Tasks
A. Decide whether each statement agrees with the passage about Jack. Answer yes or no for each, and quote the words of the passage that decide it.
(i) The church board put off its decision on Jack's membership four times.
(ii) After the church denied him, Jack gained membership in another organization.
(iii) The marker bearing Jack's name presents him in his own right.
B. In the listing, shift every coordinate in the answers by adding 137 to each number. Rewrite everything from the line containing "The height and width of the screenshot is (565, 565)." down to and including the line containing "will click(58, 198).", requests included.

Extract provided

· · · ·

In the months after Cooper’s arrival, Jack sought membership at Columbia’s Presbyterian Church. Unlike many other churches in Columbia and across the South, Columbia’s Presbyterian Church had not made efforts to reach out to African American members. Jack’s impetus to join likely came from his desire to have connections outside the campus and his familiarity with the church from Smith, who had been a member. Jack’s bid for membership confounded the board of the church, which delayed a decision on his membership four times, stringing Jack along over the course of a year. Finally they consulted with the “principal officers” of the college, likely Thomas Cooper who had become president of the college in the year since. The school reported unfavorably upon Jack and the church denied him membership. Jack did not have the opportunity to gain membership in another organization. On March 4, 1822 the faculty of the college ordered $8.50 be paid for Jack’s burial.

Knowing Jack’s life requires more than a plaque. Understanding the true past of colleges and universities certainly means acknowledging their connections to slavery. More deeply though true awareness requires an examination of the lives of the people enslaved by the institution. Jack’s life mattered because he was a person, not just because of his benefit to the college. Today, the marker bearing his name frames him only as a value to the school, not in his own right. To do this requires reading institutional materials beyond the records of South Carolina College and asking questions of them that take the story of an individual person outside of the college itself and place them in a broader context within their community. For the University of South Carolina and Columbia, this means seeing how slavery connected the college and the town, as enslaved people had to navigate both.

· · · ·

Record set
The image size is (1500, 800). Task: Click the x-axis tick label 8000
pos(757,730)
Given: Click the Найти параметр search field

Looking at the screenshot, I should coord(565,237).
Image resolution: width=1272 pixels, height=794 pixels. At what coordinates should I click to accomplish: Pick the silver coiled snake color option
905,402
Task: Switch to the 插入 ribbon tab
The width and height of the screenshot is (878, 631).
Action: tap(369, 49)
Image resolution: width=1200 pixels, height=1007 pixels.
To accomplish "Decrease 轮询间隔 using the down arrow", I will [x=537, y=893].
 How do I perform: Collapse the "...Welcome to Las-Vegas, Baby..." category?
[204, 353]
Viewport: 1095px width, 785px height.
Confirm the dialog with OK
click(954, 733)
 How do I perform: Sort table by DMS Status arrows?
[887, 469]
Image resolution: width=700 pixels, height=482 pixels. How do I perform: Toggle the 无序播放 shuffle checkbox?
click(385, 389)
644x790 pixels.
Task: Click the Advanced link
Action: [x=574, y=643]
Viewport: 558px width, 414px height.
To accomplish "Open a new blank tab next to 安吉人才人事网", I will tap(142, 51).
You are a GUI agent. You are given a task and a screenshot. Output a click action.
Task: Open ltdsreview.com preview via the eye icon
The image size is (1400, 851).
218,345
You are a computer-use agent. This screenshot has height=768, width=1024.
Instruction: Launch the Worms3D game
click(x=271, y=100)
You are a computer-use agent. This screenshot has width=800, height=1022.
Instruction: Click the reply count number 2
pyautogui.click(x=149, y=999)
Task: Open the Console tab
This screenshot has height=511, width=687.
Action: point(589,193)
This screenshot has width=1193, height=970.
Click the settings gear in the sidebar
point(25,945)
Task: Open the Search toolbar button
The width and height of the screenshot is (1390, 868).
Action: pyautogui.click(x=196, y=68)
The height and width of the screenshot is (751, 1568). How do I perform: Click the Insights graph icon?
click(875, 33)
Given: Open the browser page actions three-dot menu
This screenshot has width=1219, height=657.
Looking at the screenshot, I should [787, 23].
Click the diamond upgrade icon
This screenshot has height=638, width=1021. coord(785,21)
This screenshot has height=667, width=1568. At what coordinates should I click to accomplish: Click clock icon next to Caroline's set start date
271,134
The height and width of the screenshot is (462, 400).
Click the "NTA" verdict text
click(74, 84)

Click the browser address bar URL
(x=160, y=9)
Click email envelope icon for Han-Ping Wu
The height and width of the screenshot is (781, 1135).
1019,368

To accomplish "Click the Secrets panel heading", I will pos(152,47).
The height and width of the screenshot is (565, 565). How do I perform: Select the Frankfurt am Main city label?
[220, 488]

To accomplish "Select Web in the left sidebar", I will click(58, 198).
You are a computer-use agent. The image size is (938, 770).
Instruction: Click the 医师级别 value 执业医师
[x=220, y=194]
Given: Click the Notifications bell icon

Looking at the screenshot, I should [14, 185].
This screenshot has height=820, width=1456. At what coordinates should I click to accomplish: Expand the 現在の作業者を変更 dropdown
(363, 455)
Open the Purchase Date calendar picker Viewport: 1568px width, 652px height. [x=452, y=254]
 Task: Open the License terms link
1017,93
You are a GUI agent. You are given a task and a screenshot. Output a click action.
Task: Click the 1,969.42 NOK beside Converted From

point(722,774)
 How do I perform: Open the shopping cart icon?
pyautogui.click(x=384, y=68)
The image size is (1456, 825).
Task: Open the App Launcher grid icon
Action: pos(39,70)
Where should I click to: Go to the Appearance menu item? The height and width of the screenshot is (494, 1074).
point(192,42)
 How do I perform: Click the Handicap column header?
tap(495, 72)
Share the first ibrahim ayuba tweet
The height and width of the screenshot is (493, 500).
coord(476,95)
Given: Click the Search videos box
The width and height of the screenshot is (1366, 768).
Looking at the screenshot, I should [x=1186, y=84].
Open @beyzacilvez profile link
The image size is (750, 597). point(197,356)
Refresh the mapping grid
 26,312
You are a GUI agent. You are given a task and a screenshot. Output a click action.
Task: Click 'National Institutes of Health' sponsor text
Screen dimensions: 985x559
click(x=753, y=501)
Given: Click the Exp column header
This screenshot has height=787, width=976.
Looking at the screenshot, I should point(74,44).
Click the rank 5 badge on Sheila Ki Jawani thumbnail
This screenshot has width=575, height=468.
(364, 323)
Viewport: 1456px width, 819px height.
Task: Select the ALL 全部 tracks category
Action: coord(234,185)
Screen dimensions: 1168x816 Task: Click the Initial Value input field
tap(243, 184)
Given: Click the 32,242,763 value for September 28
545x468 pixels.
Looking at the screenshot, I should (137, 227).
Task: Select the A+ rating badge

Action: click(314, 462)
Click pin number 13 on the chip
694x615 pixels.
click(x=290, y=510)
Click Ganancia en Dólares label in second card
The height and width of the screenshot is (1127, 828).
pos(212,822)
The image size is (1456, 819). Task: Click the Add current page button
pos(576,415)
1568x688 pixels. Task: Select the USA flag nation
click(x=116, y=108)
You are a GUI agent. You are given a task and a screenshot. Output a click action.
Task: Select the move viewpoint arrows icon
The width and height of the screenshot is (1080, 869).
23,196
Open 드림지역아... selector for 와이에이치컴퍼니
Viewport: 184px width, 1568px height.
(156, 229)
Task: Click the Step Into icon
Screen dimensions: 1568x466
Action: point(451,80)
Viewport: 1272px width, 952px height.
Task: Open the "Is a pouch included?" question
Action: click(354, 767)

· · · ·

Answers by task
A.
(i) Yes: "which delayed a decision on his membership four times"
(ii) No: "Jack did not have the opportunity to gain membership in another organization."
(iii) No: "the marker bearing his name frames him only as a value to the school, not in his own right."

B.
The height and width of the screenshot is (565, 565). How do I perform: Select the Frankfurt am Main city label?
[357, 625]

To accomplish "Select Web in the left sidebar", I will click(195, 335).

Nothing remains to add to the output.